Posted: Date Posted – 11:35 PM, Wed – 18 May 22
By Dr. Modala Mallesh
Subject matter expert
Palem, Nakrekal, Nalgonde
This article is a continuation of previous articles that help you understand what constitutes the biological sciences and its various branches/concepts. Today we will be discussing the second part of biomedical technology with a focus on Magnetic Resonance Imaging (MRI).
Magnetic Resonance Imaging (MRI)
- An MRI (magnetic resonance imaging) is a diagnostic radiology technique that uses magnetism, radio waves and a computer to produce images of body components.
- It is important to note that MRI does not use ionizing radiation, as X-rays do, and is generally a safe procedure.
- MRI is a non-invasive medical imaging technique that helps doctors diagnose certain anatomic abnormalities/pathological conditions.
- This technique uses proton nuclear magnetic resonance to generate proton density images of body parts.
- MRI uses a powerful magnetic field, radio frequency pulses and a computer to produce detailed images of organs, soft tissues, bones and virtually all other internal body structures.
To note: IRMM provides good contrast between the different soft tissues of the body, which makes it particularly useful for imaging the brain, muscle, heart and cancerous tissue compared to other medical imaging techniques such as computed tomography (CT)/X-rays.
MRI scanner and procedure:
- The MRI scanner is a giant circular magnetic tube.
- A patient is placed on a mobile bed which is inserted into the magnet.
- The human body is mostly made up of water molecules which each contain two hydrogen nuclei/protons.
- The magnet creates a strong magnetic field which aligns the protons with the direction of the magnetic field (protons are not aligned under normal conditions).
- A second radio frequency electromagnetic field is then activated for a brief period. Protons absorb some of the energy of these radio waves.
- When this second radio frequency emission field is turned off, the protons release energy at a radio frequency that can be detected by the MRI scanner. (Protons return to their steady state from the energized state at different relaxation rates).
- Different tissue types emit different “quanta” of energy (in the form of different wavelengths and at different rates)
- Abnormal tissues, such as tumors, can be detected because protons in different tissue types return to their steady state at different rates.
- Tissues such as bone containing less water (therefore fewer protons) look different on an MRI image.
- As a result, there is a contrast between the images of different tissues depending on their water content.
- Even in the case of the same tissue, healthy normal cells and diseased cells emit different energy waves – hence the difference in images of different cell types.

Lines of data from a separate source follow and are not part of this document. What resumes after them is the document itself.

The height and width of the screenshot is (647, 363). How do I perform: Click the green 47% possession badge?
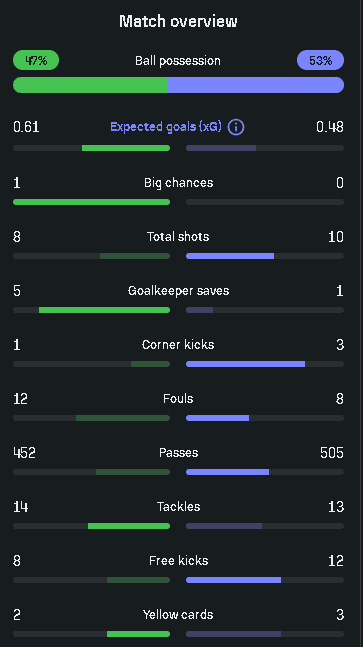pos(36,60)
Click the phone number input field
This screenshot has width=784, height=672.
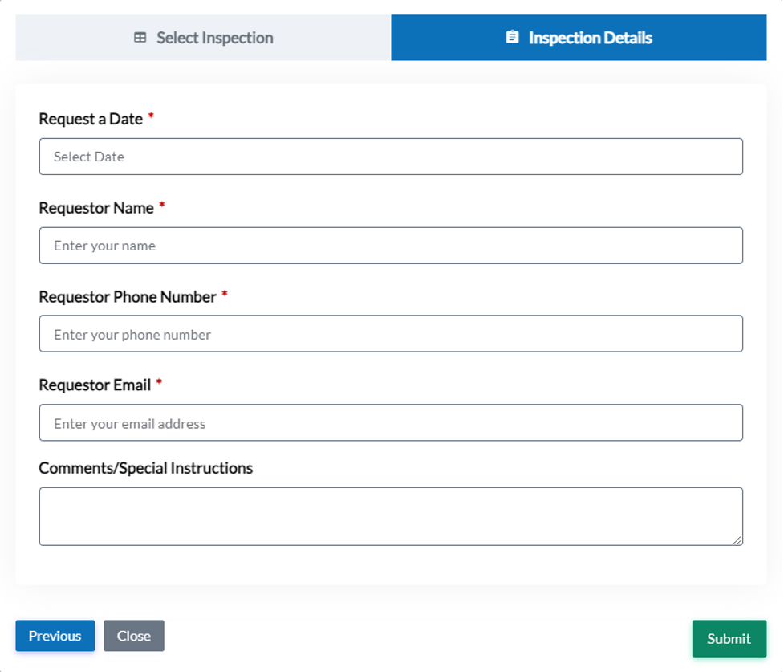point(391,334)
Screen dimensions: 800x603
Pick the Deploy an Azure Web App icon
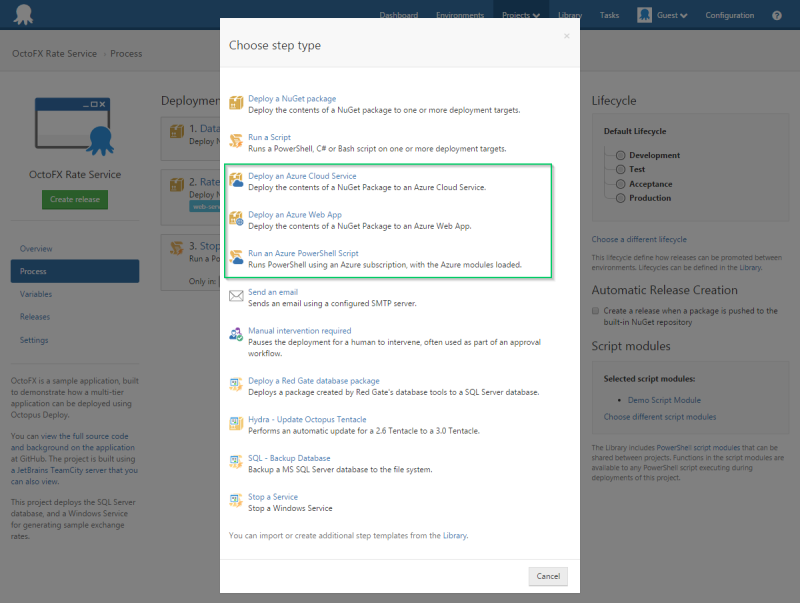click(x=236, y=216)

- The information received is processed by a computer and an image is generated.
- The image and resolution produced by MRI is quite detailed and can detect minute structural changes in the body.

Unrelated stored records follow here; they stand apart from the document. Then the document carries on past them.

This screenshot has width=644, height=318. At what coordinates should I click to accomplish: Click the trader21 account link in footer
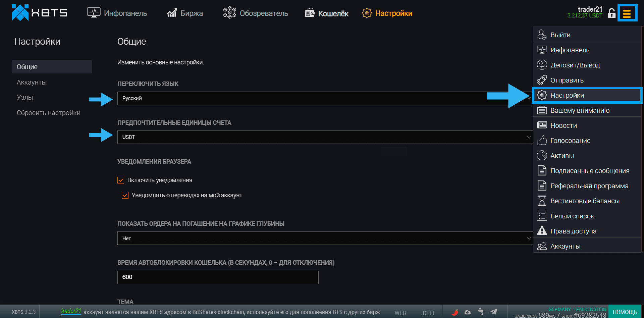[71, 311]
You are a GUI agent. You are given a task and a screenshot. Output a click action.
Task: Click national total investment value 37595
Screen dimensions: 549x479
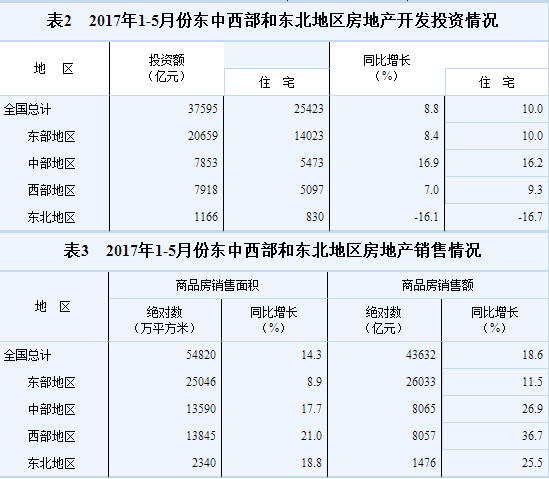(x=202, y=109)
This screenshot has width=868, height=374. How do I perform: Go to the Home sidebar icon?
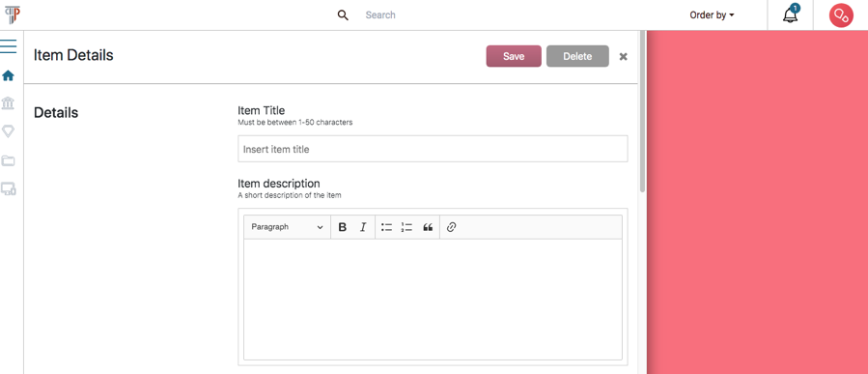(9, 74)
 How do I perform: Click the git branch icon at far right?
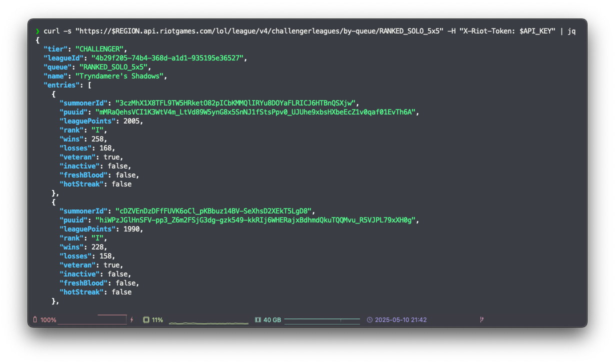[481, 320]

- For some procedures, radiocontrast agents, such as gadolinium, are used to increase image accuracy/resolution.
- After scanning is complete, computer-generated images (tomographs – images of thin slices of body parts) can be transferred to film (hard copy).

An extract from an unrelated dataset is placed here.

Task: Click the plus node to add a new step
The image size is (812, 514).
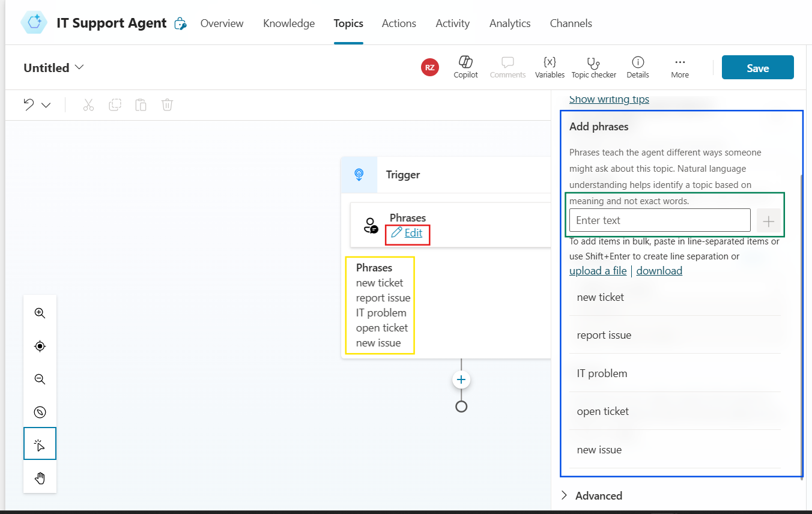Action: (461, 379)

- A radiologist interprets the images of the body parts and gives his diagnostic opinion.
- MRI is used to distinguish pathological tissue (such as brain tumors) from normal tissue.
- MRI can even show hairline fractures in the pelvis and hip that may not be detected by traditional X-ray/CT scans.
- Bloating of blood vessels called aneurysms can be detected using MRI (aneurysms can occur when a tear begins in the layers of the walls of the aorta, arteries, veins/part of the heart).
- Also, MRI is preferred over CT scans because CT scan involves effects of ionizing radiation whereas MRI does not have ionizing radiation.